"Rzucenie palenia zmniejsza aż o 80 procent ryzyko raka pęcherza moczowego" - przekonuje w rozmowie z RMF FM prezes Polskiego Towarzystwa Urologicznego profesor Piotr Chłosta. Ten nowotwór rocznie wykrywa się u siedmiu tysięcy Polaków. Maj to miesiąc świadomości tej choroby.

Rak pęcherza to czwarty najczęściej wykrywany nowotwór w Polsce wśród mężczyzn i dwunasty wśród kobiet. Rocznie w naszym kraju z jego powodu umiera około czterech tysięcy osób.  

Nowotwory pęcherza w 90% wywodzą się z komórek nabłonka wyściełającego drogi moczowe i na początku nie dają żadnych objawów. Pierwsze niepokojące dolegliwości to pojawienie się krwi w moczu, częste i bolesne oddawanie moczu, ból brzucha lub lędźwi, nietrzymanie moczu, częste infekcje dróg moczowych. 

W Polsce ścieżka diagnostyczna potrafi być bardzo długa. Zanim chory trafi do urologa lub onkologa po właściwe leczenie, bywa już za późno. Nawet 15-25% przypadków wykrywanych jest w stadium miejscowo zaawansowanym lub przerzutowym, co oznacza, że choroba zdążyła się rozprzestrzenić z pierwotnego jej miejsca do węzłów chłonnych lub innych narządów - podkreśla Piotr Chłosta, urolog, prezes Polskiego Towarzystwa Urologicznego, które objęło patronat nad kampanią.

Przeciętny wiek, gdy diagnozuje się najwięcej przypadków tego nowotworu to 67 lat. Czterokrotnie częściej chorują mężczyźni niż kobiety. Do głównych przyczyn zalicza się też ekspozycję na substancje chemiczne, narażenie na promieniowanie w przeszłości i przewlekłe zapalenie pęcherza. Ryzyko pojawienia się nowotworu pęcherza rośnie u osób palących papierosy. 

Dlaczego palenie zwiększa ryzyko nowotworu pęcherza moczowego?
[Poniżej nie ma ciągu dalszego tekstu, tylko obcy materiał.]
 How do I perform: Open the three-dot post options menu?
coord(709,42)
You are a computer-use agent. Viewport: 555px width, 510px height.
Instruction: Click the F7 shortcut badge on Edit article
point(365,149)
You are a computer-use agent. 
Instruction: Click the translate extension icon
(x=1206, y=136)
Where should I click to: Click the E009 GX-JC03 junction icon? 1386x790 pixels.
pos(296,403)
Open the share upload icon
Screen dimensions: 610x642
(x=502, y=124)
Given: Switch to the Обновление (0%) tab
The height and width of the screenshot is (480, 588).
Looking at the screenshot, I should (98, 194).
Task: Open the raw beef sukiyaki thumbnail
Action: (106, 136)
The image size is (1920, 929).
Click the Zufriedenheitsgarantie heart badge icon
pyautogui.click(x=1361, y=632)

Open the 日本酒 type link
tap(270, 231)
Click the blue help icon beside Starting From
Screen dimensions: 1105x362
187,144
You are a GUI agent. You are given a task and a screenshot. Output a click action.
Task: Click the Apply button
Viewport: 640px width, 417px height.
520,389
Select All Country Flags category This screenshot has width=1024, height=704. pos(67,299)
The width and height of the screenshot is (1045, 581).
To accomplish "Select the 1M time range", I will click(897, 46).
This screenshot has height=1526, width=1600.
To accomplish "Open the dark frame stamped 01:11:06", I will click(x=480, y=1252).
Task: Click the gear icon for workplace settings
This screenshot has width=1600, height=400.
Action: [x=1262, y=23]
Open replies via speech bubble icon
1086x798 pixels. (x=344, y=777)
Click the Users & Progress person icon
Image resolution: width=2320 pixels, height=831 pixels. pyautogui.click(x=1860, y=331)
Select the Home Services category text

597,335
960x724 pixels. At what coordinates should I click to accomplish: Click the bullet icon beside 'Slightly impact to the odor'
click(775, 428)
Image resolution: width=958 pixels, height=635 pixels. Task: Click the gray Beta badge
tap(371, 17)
Substancje zawarte w dymie nikotynowym łączą się z elementami, które występują w krwi i są wydalane z moczem. To są najczęściej metabolity tryptofanu, które działają drażniąco na nabłonek górnych i dolnych dróg moczowych, czyli pęcherza - opisuje profesor Piotr Chłosta. 

Jak wyjaśnia: W sytuacji, gdy szkodliwe substancje, które łączą się z krwią, zostają wydzielane z moczem do światła pęcherza moczowego, wywierają przewlekłe, drażniące działanie i tym samym stanowią podstawę do rozwoju jednego z największych zabójców w dziedzinie urologii onkologicznej, czyli raka pęcherza. To bezwzględny zabójca i jeden z fundamentalnych przeciwników środowisk urologicznych w Polsce i na świecie. 

Spotkanie dla pacjentów i ich bliskich

W tym tygodniu rozpoczęła się kampania pod hasłem "Rak pęcherza. Wykryj i lecz" organizowana przez Polską Koalicję Pacjentów Onkologicznych. Ma na celu zwiększenie świadomości społeczeństwa, wiedzy pacjentów i zwrócenie uwagi lekarzy na tę jednostkę chorobową. 

Chcemy zwiększyć szansę pacjentów z rakiem pęcherza na dłuższe życie i dać wsparcie chorym oraz ich bliskim W ramach kampanii planowane są działania edukacyjne, prowadzone na stronie kampanii www.rakpecherza-wykryjilecz.pl oraz na profilu na Facebooku. Bardzo ważnym elementem naszych działań jest powołanie do życia zamkniętej grupy wsparcia na Facebooku dla pacjentów z rakiem pęcherza i ich bliskich, nazwa grupy to Rak pęcherza - wykryj i lecz. Na stronie kampanii na pytania pacjentów będzie odpowiadał lekarz urolog. Chcielibyśmy, aby kampania była początkiem stałych działań na rzecz tej grupy pacjentów, systematycznego rozwiązywania ich problemów i potrzeb medycznych i życiowych  - przyznaje Aleksandra Rudnicka, rzecznik Polskiej Koalicji Pacjentów Onkologicznych.

Koalicja Pacjentów w partnerstwie ze Szpitalem Urologicznym Mazovia, Radomskim Centrum Onkologii i firmą Welland Medical zorganizuje warsztat online dla pacjentów i ich bliskich. Odbędzie się on 19 maja o godz. 18.00 na platformie Zoom. Link do wydarzenia będzie dostępny na profilu kampanii "Rak pęcherza. Wykryj i lecz".